Sherita Bring Their Haunting, Intense Balkan-Inspired Sounds to the East Village

Sherita play a mix of their own haunting, slinky arrangements of otherworldly Balkan and Turkish folk songs. along with pensively expansive, often hypnotic original material. With the off-the-cuff electricity of a first-class jamband, sizzling chops and the purist attention to detail of serious musicologists, they’re one of New York’s best bands. Their name is not Middle Eastern but Brooklynese: Sherita is the pink dinosaur on the billboard over the garage at the corner of Atlantic and Classon Avenues in Bed-Stuy. The group’s most recent Barbes show was one of the most riveting performances by any band in this city this year: you’ll see it here on the list of New York City’s best concerts in a couple of days. The band’s next gig is Saturday night, January 3 at around 11:30 at Drom, followed by the more explosive and similarly improvisational New York Gypsy All-Stars. Cover is a measly ten bucks.

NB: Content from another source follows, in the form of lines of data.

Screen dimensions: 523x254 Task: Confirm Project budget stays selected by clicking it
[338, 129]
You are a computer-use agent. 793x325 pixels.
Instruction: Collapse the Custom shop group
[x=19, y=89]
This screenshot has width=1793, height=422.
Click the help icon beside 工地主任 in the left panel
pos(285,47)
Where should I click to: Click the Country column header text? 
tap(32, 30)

At their Barbes gig a few weeks back, percussionist Renée Renata Bergan sang many of the songs in a cool, richly modulated,  sometimes wounded alto as she tapped out beats that ranged from skeletally tricky to sepulchrally boomy. Clarinetist Greg Squared saves his pyrotechnics for his other project, the considerably louder Raya Brass Band: this group gives him the chance to explore more pensive, lower-register terrain. Throughout the set, his lines intertwined or echoed alongside Rima Fand’s alternately stark and kinetic violin while oudist Adam Good added similarly thoughtful, often brooding solos when he wasn’t holding the songs together with his intricate picking.

Bergan sang their eerily dancing, chromatically bristling, Bulgarian-tinged opening number, Fand firing off a gorgeously spiraling solo before the clarinet took the song in a more carefree, laid-back direction. Good opened the second number with a somber improvisation; Bergan led them through a couple of stately verses before a long, moody, atmospheric jam, violin and clarinet trading echoes a la Philip Glass. They followed a bouncy uptempo dance with a suspenseful All Tomorrow’s Parties-style dirge featuring a long misterioso oud solo. The rest of the set featured a slinky Greek vocal duet; a longingly soaring nocturne sung by Fand; a gently enveloping waltz; and a sardonically biting Greg Squared original, Surrounded by Sarahs (a New York phenomenon if there ever was one) that made a long launching pad for searing clarinet riffage. They wound up with an energetic anthem by Fand that blended elements of flamenco and the Middle East; she explained that it was inspired by her mom, who has a habit of getting up in the middle of the night to write down poetry that she’s literally dreamed up.